## [ENTRIES PROVIDED]
****************
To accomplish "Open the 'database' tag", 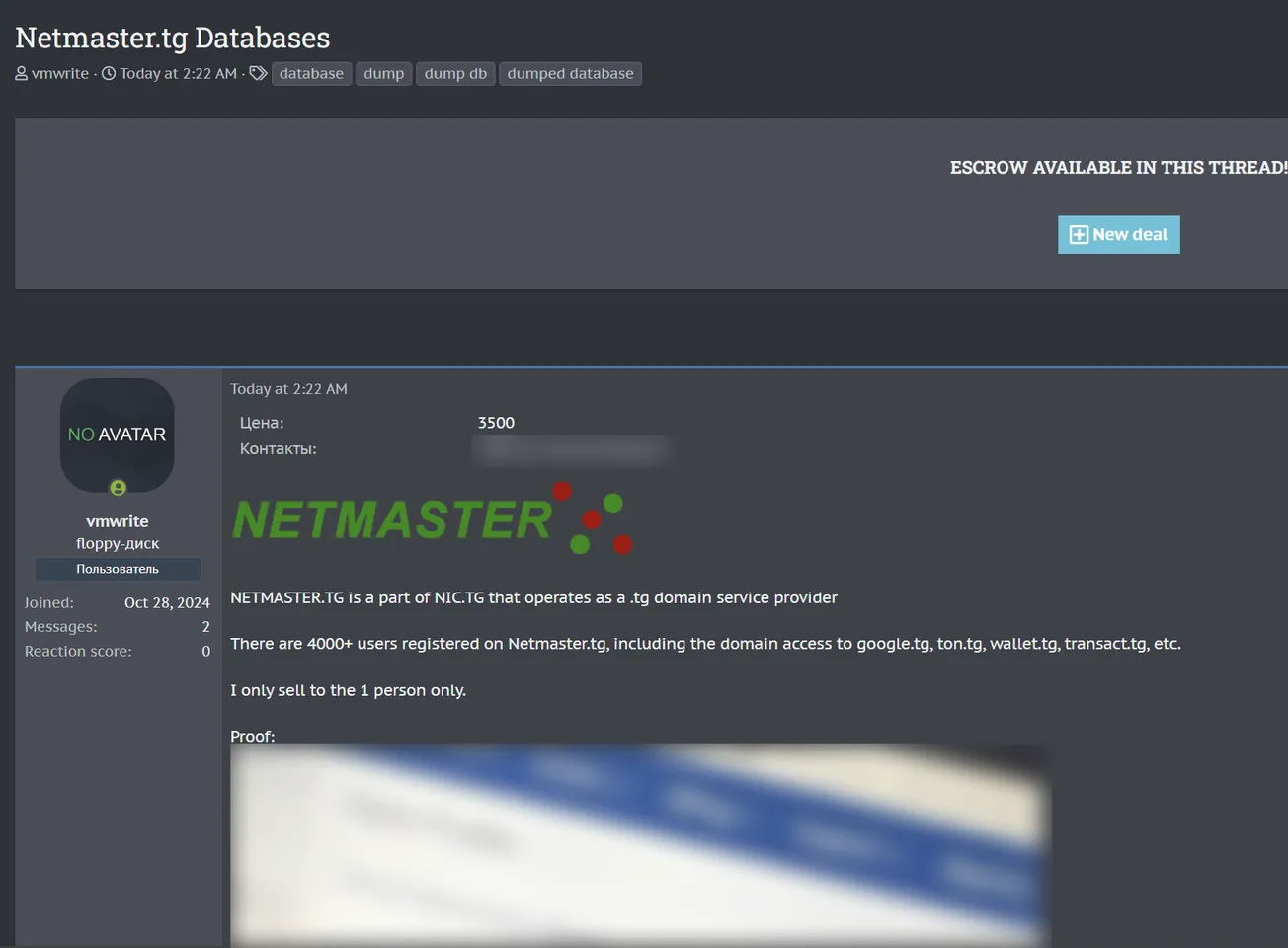I will (x=311, y=74).
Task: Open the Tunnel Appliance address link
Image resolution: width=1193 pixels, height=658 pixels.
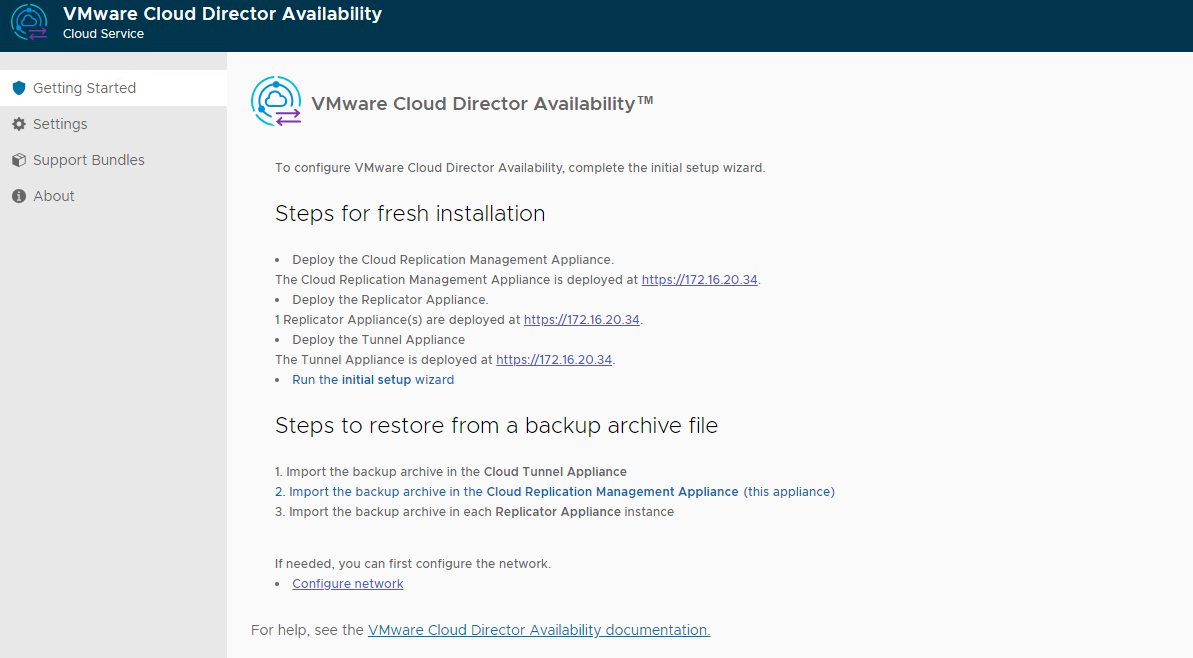Action: (554, 359)
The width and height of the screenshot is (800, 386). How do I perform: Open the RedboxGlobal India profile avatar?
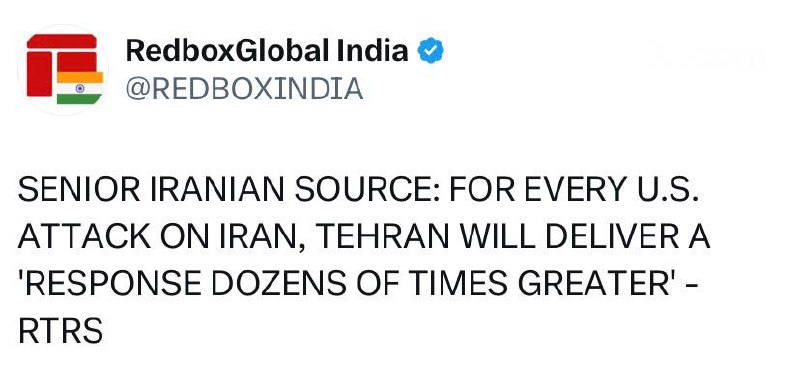pos(63,70)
****************
## [WHAT THIS TASK INVOLVES]
Retype the lines exactly. Begin at the one that holds "Task: Open the Tunnel Appliance address link", stop at the last line of the entries above, and drop the pictures.

## [TASK OUTPUT]
Task: Open the Tunnel Appliance address link
Image resolution: width=1193 pixels, height=658 pixels.
Action: (554, 359)
The width and height of the screenshot is (800, 386). How do I perform: Open the RedboxGlobal India profile avatar?
pos(63,70)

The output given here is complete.